• [Work instruction] Please repeat word for word the line containing "Open the Windows menu" and every following line up to and including the last one below, pictures excluded.

• [Records provided]
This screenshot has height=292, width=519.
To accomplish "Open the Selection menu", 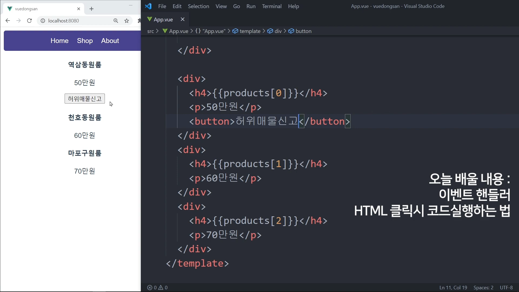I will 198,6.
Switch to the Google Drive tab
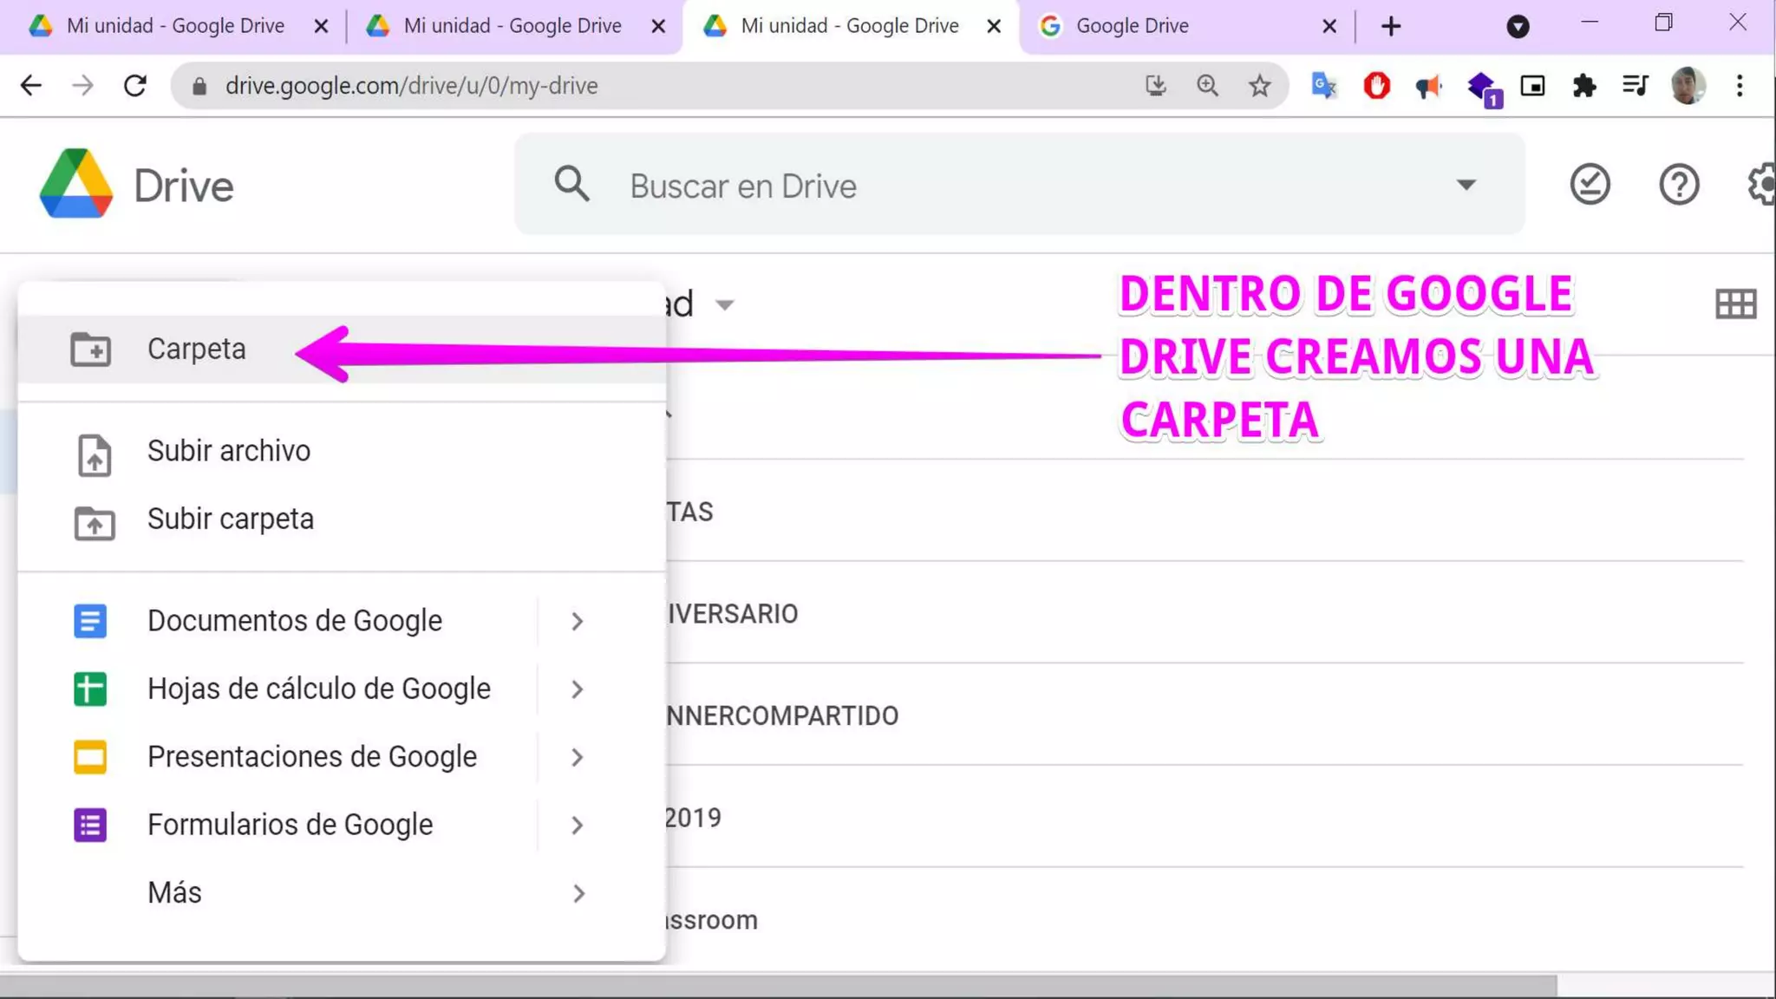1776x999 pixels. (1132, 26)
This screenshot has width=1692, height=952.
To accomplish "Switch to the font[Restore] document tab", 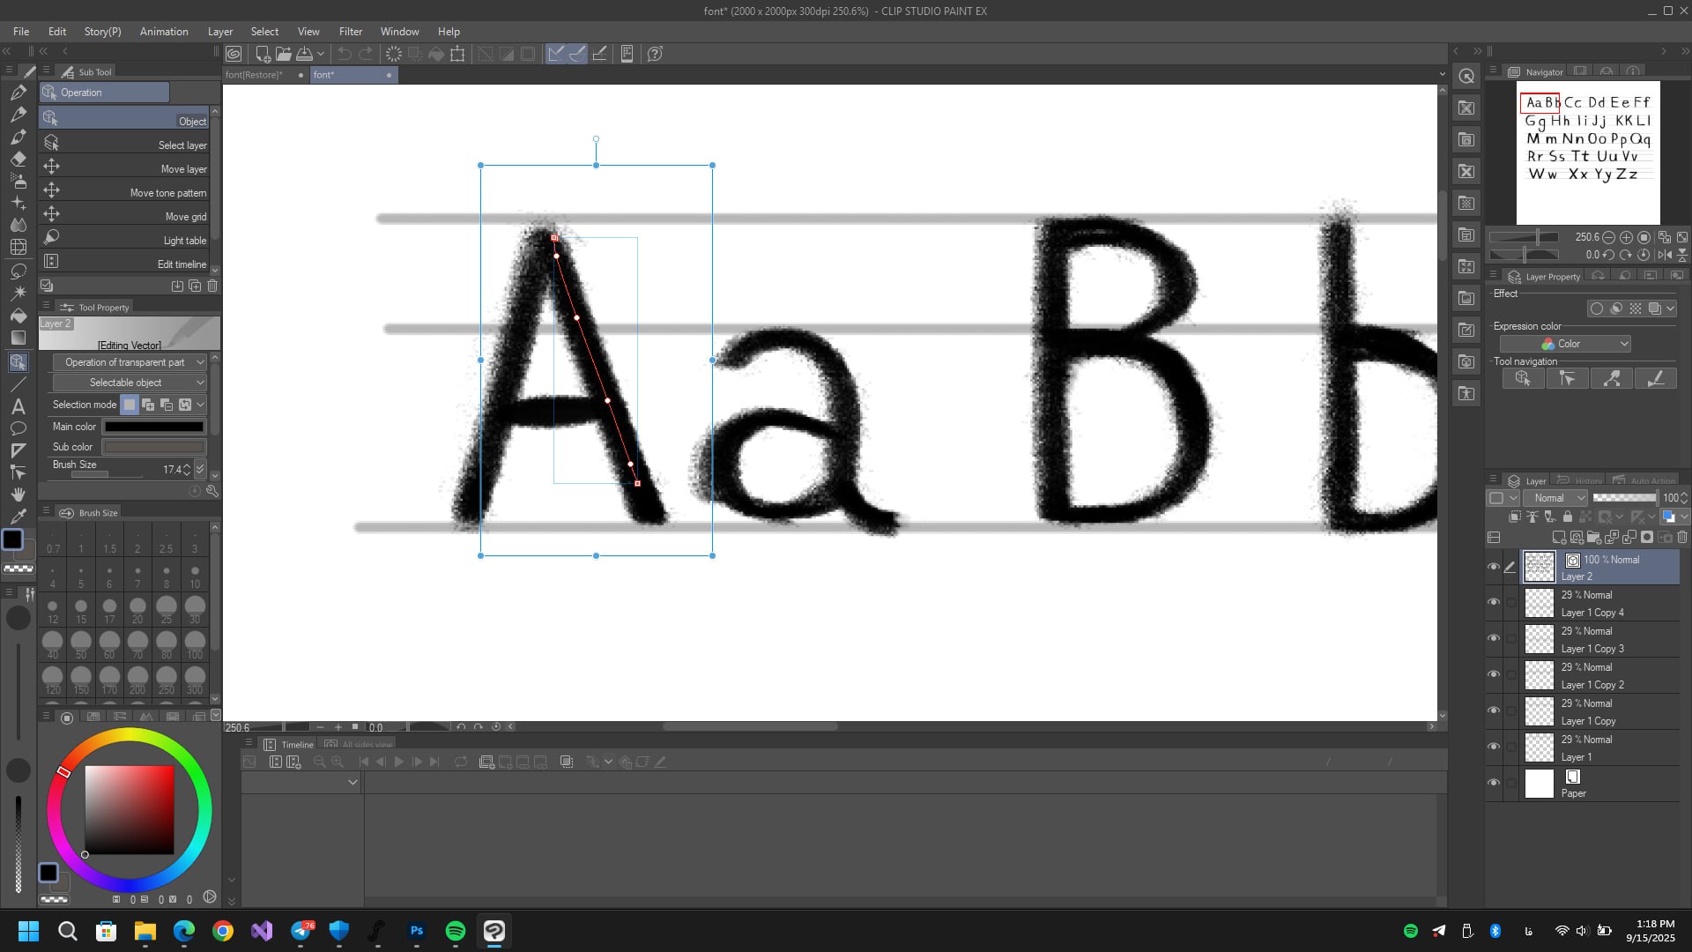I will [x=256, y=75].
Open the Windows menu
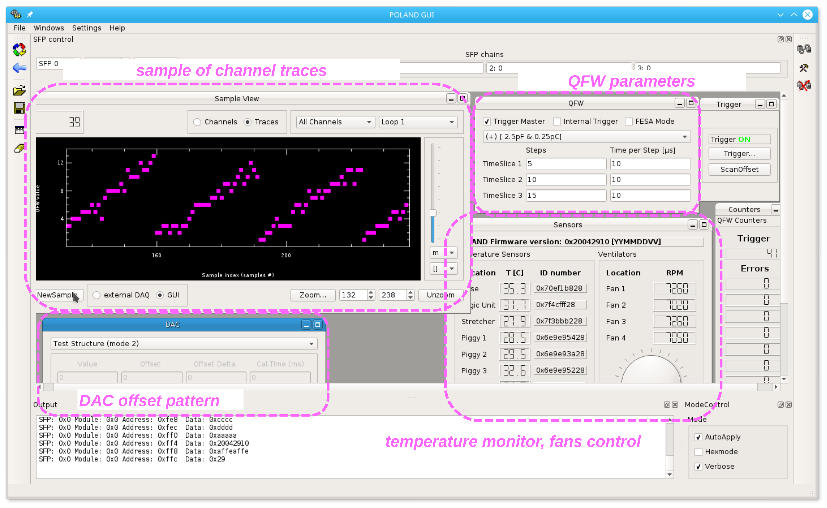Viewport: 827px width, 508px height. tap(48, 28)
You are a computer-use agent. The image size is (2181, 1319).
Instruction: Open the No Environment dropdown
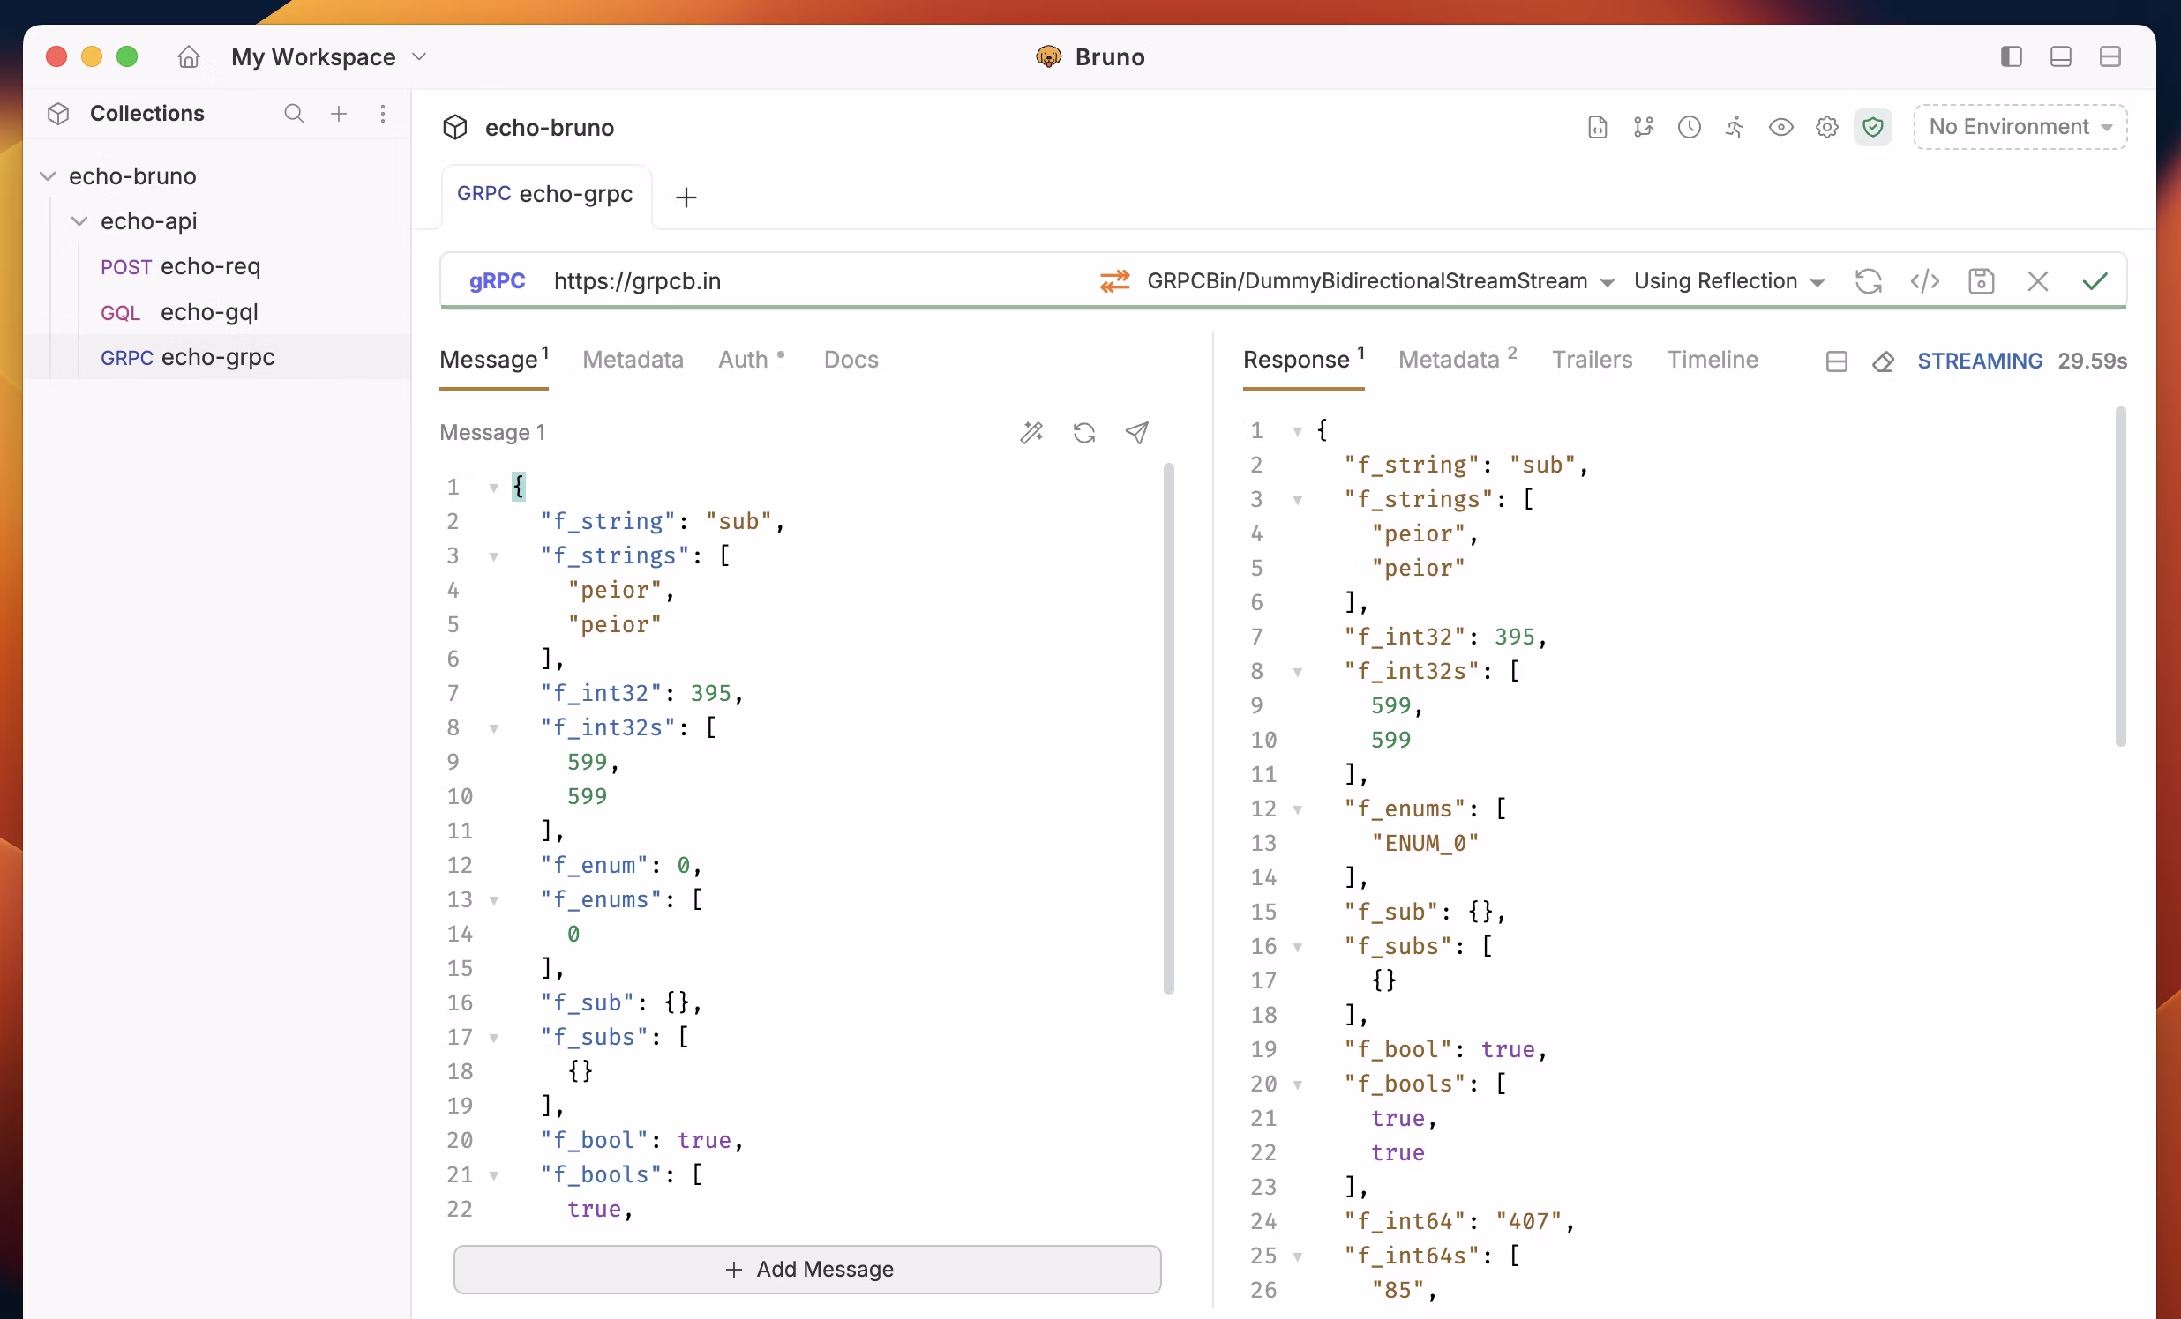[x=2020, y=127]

• [Answer]
Open the Windows menu
Viewport: 827px width, 508px height. tap(48, 28)
You are a computer-use agent. The image size is (2181, 1319).
Instruction: Open the No Environment dropdown
[x=2020, y=127]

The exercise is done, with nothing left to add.